Şakir Paşa'nın katili Halikarnas Balıkçısı hapiste bunalınca tekkeye sığınmış
Mustafa Armağan
Bir tv kanalında dizi yapılan Şakir Paşa ailesi aslında maceralarla dolu bir hazine. İçerisinde ne ararsanız var: Sultan 2. Abdülhamid'in paşası da var, ressam ve çini sanatçısı da, yazarı ve modacısı da. Herhalde günümüze uzanan şöhretiyle Cevat Şakir Kabaağaçlı veya daha çok bilinen ismiyle Halikarnas Balıkçısı en bilineni.
Dizide ima edilen gerçekten iğrenç: Güya Şakir Paşa güzel İtalyan gelinine sarkmış da, oğlu bu yüzden öldürmüş babasını. Halbuki öz yeğeni Şirin Devrim Şakir Paşa Ailesi adlı kitabında Cevat Şakir'in paşa babasını keyfince yaşayabilmek için öldürdüğünü açıkça yazmıştır.
Lakin bizde tarihte yaşamış şahsiyetlere iftiralar atmak adeta ödüllendirilen bir modadır ve işin tuhaf tarafı, bunun hesabını soran da yoktur.

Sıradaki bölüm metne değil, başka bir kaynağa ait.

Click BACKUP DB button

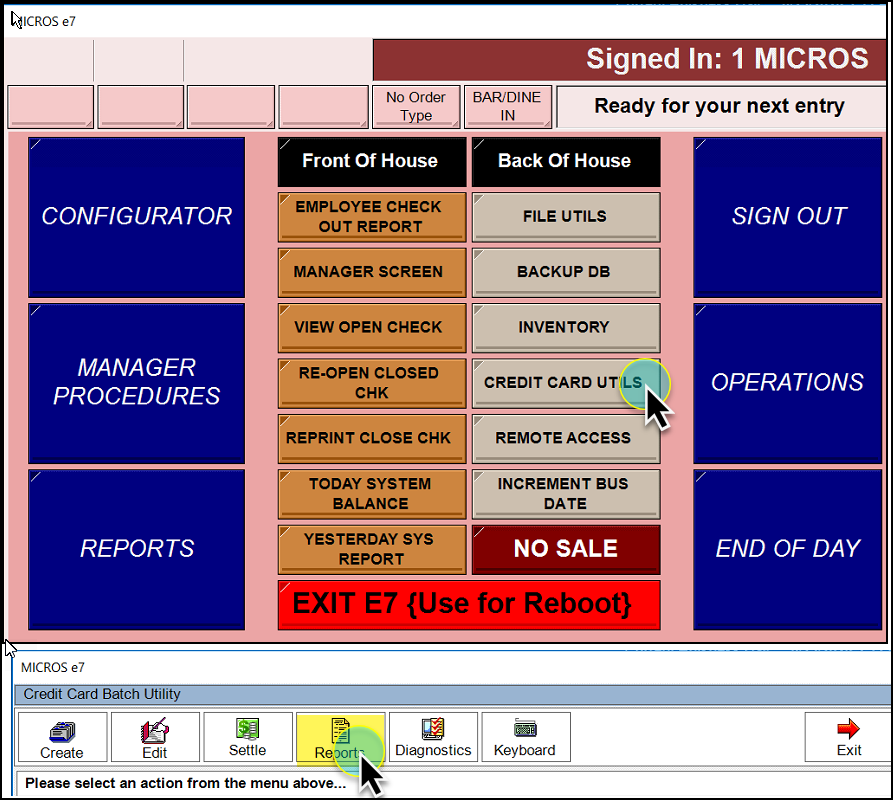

Attığınız iftira yanınıza kâr kalıyorsa neden daha iğrençlerini atmayasınız ki! Allah'tan korkunuz yoksa ve ahlaktan da nasibinizi almadıysanız cehenneme kadar yolunuz var demektir.
İşte ateist ve solcu diye sunulan ve bir zamanlar sol yayınevlerinde kitapları baskı üstüne baskı yapan bu vicdanı sızlamayan baba katili Cevat Şakir Kabağaçlı 15 yıla mahkûm edilip 7 yıl hapis yatıp çıktıktan sonra ismini Halikarnas Balıkçı diye değiştirecek ve yeni yüzüyle ekrana çıkacaktı.

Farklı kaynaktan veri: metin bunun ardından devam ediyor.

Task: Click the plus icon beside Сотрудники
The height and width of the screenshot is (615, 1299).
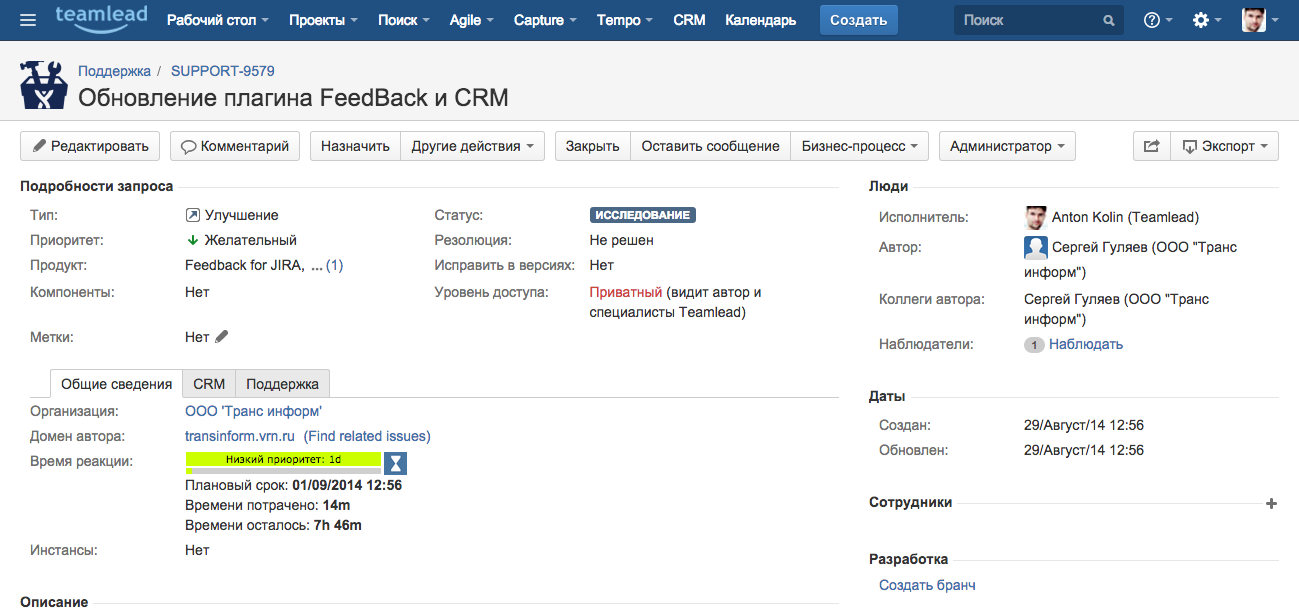Action: click(x=1271, y=503)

İşte bu dönemde ismini değiştiren Cevat Şakir Anadolu topraklarını kimliğimizin aslî temeli kabul eden ve Türk ve İslam kültürünü tamamen dışlayan çarpık bir anlayışı savunmuş, Mavi Yolculuk diye turistik görünümlü bir gezi icat etmiş ve İstiklal Mahkemesi tarafından sürgün edildiği balıkçı köyü Bodrum'u bugünkü turistik Bodrum haline getirmişti. (Geniş bilgi için ikisi muzakerataber.com da, biri ensonhaber.com da çıkan üç yazımı tavsiye ederim.)
İslamsız bir Anadolu masalı anlatan Halikarnas Balıkçısı'nın bir Rufai tekkesine intisap ettiğini ve zikirlere katılıp ruhuna sekinet katmak için bu tarikatlardan medet umduğunu ve İstiklal Mahkemesinde tarikata mensubiyetten sorgulandığını biliyor muydunuz
İşte o bilinmeyenler aşağıda:
İstiklal Mahkemesi'nde tarikat sorgusu
Henüz tekkelerin açık bulunduğu 27 Nisan 1925 tarihinde yargılaması başlayan Halikarnas Balıkçı (Cevat Şakir) yazdığı bir yazıda halkı askerlikten soğutmakla suçlanmaktadır. Beraber yargılandığı M. Zekeriya (Sertel) onun hapisten çıktıktan sonra hayattan uzaklaşmak ve 'yeni bir dünya yaşamak için tekkeye girdiğini' söylemiştir Mahkeme Reisi Ali Çetinkaya'ya (nam-ı diğer Kel Ali).
Savcı Necip Ali hemen sorar: "Hangi tarikata mensuptur"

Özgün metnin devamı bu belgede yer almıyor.